▶ **PROBLEM DESCRIPTION**
Will you quote all of the entries, word for word?

+++

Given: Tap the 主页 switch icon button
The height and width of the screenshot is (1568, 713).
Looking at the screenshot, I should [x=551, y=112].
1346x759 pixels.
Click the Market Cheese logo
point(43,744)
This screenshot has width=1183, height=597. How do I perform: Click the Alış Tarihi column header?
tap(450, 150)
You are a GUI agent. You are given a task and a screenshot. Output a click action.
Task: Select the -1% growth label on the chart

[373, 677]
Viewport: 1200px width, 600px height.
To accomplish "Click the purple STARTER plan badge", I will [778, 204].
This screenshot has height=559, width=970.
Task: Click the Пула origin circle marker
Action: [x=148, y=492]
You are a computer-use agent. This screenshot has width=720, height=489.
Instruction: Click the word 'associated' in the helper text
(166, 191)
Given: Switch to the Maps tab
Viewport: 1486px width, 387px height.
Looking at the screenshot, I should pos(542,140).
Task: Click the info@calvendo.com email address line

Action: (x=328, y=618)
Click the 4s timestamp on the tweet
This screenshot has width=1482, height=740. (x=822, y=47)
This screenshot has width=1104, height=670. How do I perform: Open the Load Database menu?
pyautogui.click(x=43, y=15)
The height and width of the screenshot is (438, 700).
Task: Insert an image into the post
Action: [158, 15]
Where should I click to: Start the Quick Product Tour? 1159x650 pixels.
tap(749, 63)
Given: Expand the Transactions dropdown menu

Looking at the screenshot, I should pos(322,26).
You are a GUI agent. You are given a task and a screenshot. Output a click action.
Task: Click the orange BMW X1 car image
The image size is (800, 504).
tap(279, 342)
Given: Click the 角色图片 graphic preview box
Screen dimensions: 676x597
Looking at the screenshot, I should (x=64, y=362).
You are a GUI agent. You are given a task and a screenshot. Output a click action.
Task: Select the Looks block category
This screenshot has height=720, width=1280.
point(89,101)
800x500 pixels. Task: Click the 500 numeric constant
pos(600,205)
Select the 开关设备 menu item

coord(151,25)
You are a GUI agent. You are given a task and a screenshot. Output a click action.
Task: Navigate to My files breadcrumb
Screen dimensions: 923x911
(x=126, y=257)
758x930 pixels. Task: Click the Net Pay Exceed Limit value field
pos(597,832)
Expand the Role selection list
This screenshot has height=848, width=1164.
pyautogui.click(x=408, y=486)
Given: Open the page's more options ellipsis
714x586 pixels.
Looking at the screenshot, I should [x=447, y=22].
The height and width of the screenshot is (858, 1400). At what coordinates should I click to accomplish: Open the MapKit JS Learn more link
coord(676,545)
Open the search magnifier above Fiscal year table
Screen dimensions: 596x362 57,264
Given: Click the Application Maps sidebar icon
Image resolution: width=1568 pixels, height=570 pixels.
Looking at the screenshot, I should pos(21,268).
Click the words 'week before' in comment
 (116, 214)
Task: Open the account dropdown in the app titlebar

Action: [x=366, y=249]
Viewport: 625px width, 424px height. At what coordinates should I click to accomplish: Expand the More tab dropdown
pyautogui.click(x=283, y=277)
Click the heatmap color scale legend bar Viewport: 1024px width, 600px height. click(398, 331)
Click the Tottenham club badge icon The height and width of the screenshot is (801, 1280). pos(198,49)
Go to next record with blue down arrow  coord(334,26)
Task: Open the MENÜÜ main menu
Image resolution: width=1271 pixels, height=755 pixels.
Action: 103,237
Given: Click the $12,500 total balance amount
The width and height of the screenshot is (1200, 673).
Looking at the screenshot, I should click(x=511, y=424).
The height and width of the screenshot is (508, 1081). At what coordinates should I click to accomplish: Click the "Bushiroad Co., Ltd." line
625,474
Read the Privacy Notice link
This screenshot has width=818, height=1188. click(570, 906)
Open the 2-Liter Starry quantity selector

+++

▶ **THE ANSWER**
Given: Tap the 主页 switch icon button
The height and width of the screenshot is (1568, 713).
Looking at the screenshot, I should [x=551, y=112].
1346x759 pixels.
Click the Market Cheese logo
point(43,744)
This screenshot has width=1183, height=597. How do I perform: Click the Alış Tarihi column header?
tap(450, 150)
You are a GUI agent. You are given a task and a screenshot. Output a click action.
Task: Select the -1% growth label on the chart

[373, 677]
Viewport: 1200px width, 600px height.
To accomplish "Click the purple STARTER plan badge", I will [778, 204].
This screenshot has height=559, width=970.
Task: Click the Пула origin circle marker
Action: [x=148, y=492]
You are a computer-use agent. This screenshot has width=720, height=489.
Instruction: Click the word 'associated' in the helper text
(166, 191)
Given: Switch to the Maps tab
Viewport: 1486px width, 387px height.
Looking at the screenshot, I should pos(542,140).
Task: Click the info@calvendo.com email address line

Action: (x=328, y=618)
Click the 4s timestamp on the tweet
This screenshot has width=1482, height=740. (x=822, y=47)
This screenshot has width=1104, height=670. How do I perform: Open the Load Database menu?
pyautogui.click(x=43, y=15)
The height and width of the screenshot is (438, 700).
Task: Insert an image into the post
Action: [158, 15]
Where should I click to: Start the Quick Product Tour? 1159x650 pixels.
tap(749, 63)
Given: Expand the Transactions dropdown menu

Looking at the screenshot, I should pos(322,26).
You are a GUI agent. You are given a task and a screenshot. Output a click action.
Task: Click the orange BMW X1 car image
The image size is (800, 504).
tap(279, 342)
Given: Click the 角色图片 graphic preview box
Screen dimensions: 676x597
Looking at the screenshot, I should (x=64, y=362).
You are a GUI agent. You are given a task and a screenshot. Output a click action.
Task: Select the Looks block category
This screenshot has height=720, width=1280.
point(89,101)
800x500 pixels. Task: Click the 500 numeric constant
pos(600,205)
Select the 开关设备 menu item

coord(151,25)
You are a GUI agent. You are given a task and a screenshot. Output a click action.
Task: Navigate to My files breadcrumb
Screen dimensions: 923x911
(x=126, y=257)
758x930 pixels. Task: Click the Net Pay Exceed Limit value field
pos(597,832)
Expand the Role selection list
This screenshot has height=848, width=1164.
pyautogui.click(x=408, y=486)
Given: Open the page's more options ellipsis
714x586 pixels.
Looking at the screenshot, I should [x=447, y=22].
The height and width of the screenshot is (858, 1400). At what coordinates should I click to accomplish: Open the MapKit JS Learn more link
coord(676,545)
Open the search magnifier above Fiscal year table
Screen dimensions: 596x362 57,264
Given: Click the Application Maps sidebar icon
Image resolution: width=1568 pixels, height=570 pixels.
Looking at the screenshot, I should pos(21,268).
Click the words 'week before' in comment
 (116, 214)
Task: Open the account dropdown in the app titlebar

Action: [x=366, y=249]
Viewport: 625px width, 424px height. At what coordinates should I click to accomplish: Expand the More tab dropdown
pyautogui.click(x=283, y=277)
Click the heatmap color scale legend bar Viewport: 1024px width, 600px height. click(398, 331)
Click the Tottenham club badge icon The height and width of the screenshot is (801, 1280). pos(198,49)
Go to next record with blue down arrow  coord(334,26)
Task: Open the MENÜÜ main menu
Image resolution: width=1271 pixels, height=755 pixels.
Action: 103,237
Given: Click the $12,500 total balance amount
The width and height of the screenshot is (1200, 673).
Looking at the screenshot, I should click(x=511, y=424).
The height and width of the screenshot is (508, 1081). At what coordinates should I click to accomplish: Click the "Bushiroad Co., Ltd." line
625,474
Read the Privacy Notice link
This screenshot has width=818, height=1188. click(570, 906)
Open the 2-Liter Starry quantity selector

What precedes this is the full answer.